Er waren vijf of zes soldaten en twee gingen er mee. Dat is een zware gang geweest voor de stoker. Hij wist niet of er nog meer mensen in de fabriek waren en hij had gehoord, dat die ene soldaat zei: "Schieten, wie of wat je ook tegenkomt." En hij dacht natuurlijk aan die ene man in het Witmagazijn. Als die maar niet tevoorschijn zou komen. Maar alles liep goed af. De stoker kon naar zijn ketels gaan en die Duitsers deden zich te goed aan ouwe klare. Weldra waren zij midden in de nacht aan het zingen van: "Deutschland, Deutschland, über alles." Daarna zijn de andere soldaten hen komen halen en toen kon onze stoker eens naar die man gaan kijken. "Nou," zei hij "vertel maar eens hoe jij hier bent gekomen." "Dat zit zo", antwoordde deze, "ik moest tot twee uur werken, maar ik hoorde buiten de fabriek zo'n geweld, dat ik bij mezelf dacht: "Wat zou er toch aan de hand zijn?" Ik ben toen maar eens even buiten de poort gaan kijken. Van Woensel, de portier, zat te beven en kon geen woord uitbrengen, zo zenuwachtig was hij. Ik zei tegen hem: "Ik ben zo weer terug, ik moet eens even gaan kijken, wat er aan de hand is." Toen zag ik een soldaat. Eerst dacht ik nog, dat het een van onze jongens was, tot er opeens van de andere kant van het kanaal geschoten werd. De soldaat liet zich op de grond vallen en meteen zag ik aan zijn met kopspijkers beslagen schoenen, dat het een Duitser was. Ik dacht bij mezelf: "Nu moet ik zien dat ik weer gauw in de fabriek kom", want er werd opeens van alle kanten geschoten. Ik ben toen achter de loods over de poort geklommen en heb me hier verscholen. Ze zullen er bij mij thuis wel ongerust over zijn, waar ik blijf." "Ik zou nog maar een poosje hier blijven als ik jou was," merkte de stoker op, "want die Duitsers zijn nu wel weg, maar ze hebben gezegd dat ze weer terug komen. Ik heb hun verteld dat er niemand in de fabriek was dan ik alleen. Ik kom straks nog wel eens bij je kijken. Nu moet ik eerst weer eens naar de ketels."
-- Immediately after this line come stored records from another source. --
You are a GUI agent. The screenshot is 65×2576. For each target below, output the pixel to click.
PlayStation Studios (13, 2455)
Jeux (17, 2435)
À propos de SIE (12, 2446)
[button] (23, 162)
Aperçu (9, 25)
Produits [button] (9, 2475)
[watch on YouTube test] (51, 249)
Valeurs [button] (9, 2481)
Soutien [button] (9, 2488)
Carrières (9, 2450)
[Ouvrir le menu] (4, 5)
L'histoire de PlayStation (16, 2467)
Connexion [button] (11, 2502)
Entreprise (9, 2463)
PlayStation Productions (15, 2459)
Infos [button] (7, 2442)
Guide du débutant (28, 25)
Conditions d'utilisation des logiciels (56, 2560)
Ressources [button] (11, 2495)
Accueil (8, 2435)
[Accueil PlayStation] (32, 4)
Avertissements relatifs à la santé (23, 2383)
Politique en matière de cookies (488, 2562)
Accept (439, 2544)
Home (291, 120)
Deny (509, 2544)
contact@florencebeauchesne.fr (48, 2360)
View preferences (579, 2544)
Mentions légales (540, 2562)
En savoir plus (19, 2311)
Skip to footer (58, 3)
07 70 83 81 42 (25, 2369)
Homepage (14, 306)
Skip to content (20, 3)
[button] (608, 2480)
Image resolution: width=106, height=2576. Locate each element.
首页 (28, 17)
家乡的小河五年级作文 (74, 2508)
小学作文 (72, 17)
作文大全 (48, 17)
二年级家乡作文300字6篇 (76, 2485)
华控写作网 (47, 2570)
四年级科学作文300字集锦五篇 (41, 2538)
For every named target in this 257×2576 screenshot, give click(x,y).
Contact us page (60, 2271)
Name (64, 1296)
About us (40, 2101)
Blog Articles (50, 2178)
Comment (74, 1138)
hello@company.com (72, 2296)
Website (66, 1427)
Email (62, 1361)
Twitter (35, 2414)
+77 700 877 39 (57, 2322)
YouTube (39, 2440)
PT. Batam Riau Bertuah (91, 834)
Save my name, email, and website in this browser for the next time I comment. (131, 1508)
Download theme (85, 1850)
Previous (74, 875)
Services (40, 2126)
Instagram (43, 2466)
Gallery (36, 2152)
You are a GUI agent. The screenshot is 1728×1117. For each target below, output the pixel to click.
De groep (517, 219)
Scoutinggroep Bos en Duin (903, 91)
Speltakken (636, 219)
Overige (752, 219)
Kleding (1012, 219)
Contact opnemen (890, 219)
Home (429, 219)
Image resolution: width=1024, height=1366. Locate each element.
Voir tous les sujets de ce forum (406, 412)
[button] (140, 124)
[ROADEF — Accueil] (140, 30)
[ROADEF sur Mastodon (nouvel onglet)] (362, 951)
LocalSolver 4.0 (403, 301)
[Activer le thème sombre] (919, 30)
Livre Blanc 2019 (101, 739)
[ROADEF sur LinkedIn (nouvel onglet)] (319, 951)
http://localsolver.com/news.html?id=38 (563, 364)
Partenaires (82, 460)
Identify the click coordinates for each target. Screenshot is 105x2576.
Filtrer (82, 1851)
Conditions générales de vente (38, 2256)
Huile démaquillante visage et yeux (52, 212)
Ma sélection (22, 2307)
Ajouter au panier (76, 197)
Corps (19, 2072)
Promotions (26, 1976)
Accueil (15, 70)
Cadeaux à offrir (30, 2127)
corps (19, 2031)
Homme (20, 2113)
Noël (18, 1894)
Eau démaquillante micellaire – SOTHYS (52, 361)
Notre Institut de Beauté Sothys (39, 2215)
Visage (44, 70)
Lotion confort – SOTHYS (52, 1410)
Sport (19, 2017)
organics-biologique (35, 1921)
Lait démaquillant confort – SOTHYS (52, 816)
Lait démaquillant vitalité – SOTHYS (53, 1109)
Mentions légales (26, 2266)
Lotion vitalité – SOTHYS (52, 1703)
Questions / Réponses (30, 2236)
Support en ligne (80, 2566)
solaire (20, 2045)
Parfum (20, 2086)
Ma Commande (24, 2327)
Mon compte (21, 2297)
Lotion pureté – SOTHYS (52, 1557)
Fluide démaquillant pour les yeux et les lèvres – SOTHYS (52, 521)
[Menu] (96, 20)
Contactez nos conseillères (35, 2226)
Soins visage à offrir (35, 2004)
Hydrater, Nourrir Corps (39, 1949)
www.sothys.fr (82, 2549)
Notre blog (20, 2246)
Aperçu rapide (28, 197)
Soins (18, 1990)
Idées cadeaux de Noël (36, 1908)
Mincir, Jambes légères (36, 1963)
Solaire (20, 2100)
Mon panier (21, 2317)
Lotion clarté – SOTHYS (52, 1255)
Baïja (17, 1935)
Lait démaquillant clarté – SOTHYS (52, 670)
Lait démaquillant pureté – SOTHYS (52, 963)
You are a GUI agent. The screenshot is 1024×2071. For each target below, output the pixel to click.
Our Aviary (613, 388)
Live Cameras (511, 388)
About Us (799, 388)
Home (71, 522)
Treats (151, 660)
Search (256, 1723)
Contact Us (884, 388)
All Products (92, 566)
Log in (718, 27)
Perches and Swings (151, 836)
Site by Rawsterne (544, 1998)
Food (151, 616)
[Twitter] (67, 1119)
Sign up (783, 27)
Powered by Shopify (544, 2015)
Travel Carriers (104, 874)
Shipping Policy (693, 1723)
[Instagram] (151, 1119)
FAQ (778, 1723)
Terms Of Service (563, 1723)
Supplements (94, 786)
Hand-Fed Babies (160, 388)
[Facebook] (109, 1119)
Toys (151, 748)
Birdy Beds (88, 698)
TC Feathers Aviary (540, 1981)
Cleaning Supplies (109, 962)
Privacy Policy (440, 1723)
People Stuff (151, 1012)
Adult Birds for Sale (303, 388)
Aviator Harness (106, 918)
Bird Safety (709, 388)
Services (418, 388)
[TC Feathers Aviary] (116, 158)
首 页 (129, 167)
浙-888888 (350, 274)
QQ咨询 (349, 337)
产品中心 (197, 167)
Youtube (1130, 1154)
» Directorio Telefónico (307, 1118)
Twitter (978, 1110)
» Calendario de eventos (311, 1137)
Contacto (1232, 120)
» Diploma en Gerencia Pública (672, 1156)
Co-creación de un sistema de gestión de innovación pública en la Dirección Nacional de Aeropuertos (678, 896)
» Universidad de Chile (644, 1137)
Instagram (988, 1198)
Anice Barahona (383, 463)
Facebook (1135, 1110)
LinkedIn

Toen onze stoker daarna langs het portiershuis kwam, zag hij de poort wijd open staan. Hij deed ze dicht, maar niet op slot. Bij de poort in het Groenewoud was de toestand al niet anders. Nadat hij de ketels gecontroleerd had, begon hij trek in zijn boterhammen te krijgen, want het was al laat in de nacht. Hij nam zijn brood en zijn koffie mee en ging weer terug naar het Witmagazijn. "Hé Verberne, kom maar weer tevoorschijn", riep hij. "Alles is stil. Hoe is het, heb je geen honger?" "Nou, dat zou ik denken", was het antwoord, "want ik heb van gistermorgen af niets meer gegeten." "Dan is het maar goed, dat ik nog geen tijd heb gehad om wat te eten. We zullen nu maar samen delen, twee boterhammen voor mij en twee voor jou. En wat koffie heb ik ook nog wel voor je." De twee mannen brachten de rest van de nacht met angst in hun hart in de fabriek door. Toen het goed zes uur was, ging de stoker nog maar eens aan de poort kijken. Nu was de straat niet helemaal verlaten meer. Hij zag een paar oude mensen op weg naar de kerk. Het was namelijk eerste Pinksterdag [zondag 12 mei 1940]. Omdat geen aflosser kwam opdagen, heeft onze stoker toen de vuren onder de ketels maar gedoofd. Daarna zijn Verberne en de stoker naar huis gegaan, waar ze natuurlijk met vreugde ontvangen werden. Dat was voor hen de eerste dag, dat ze ondervonden hadden, wat het wil zeggen niet meer vrij te zijn. Hoe lang zou dit duren?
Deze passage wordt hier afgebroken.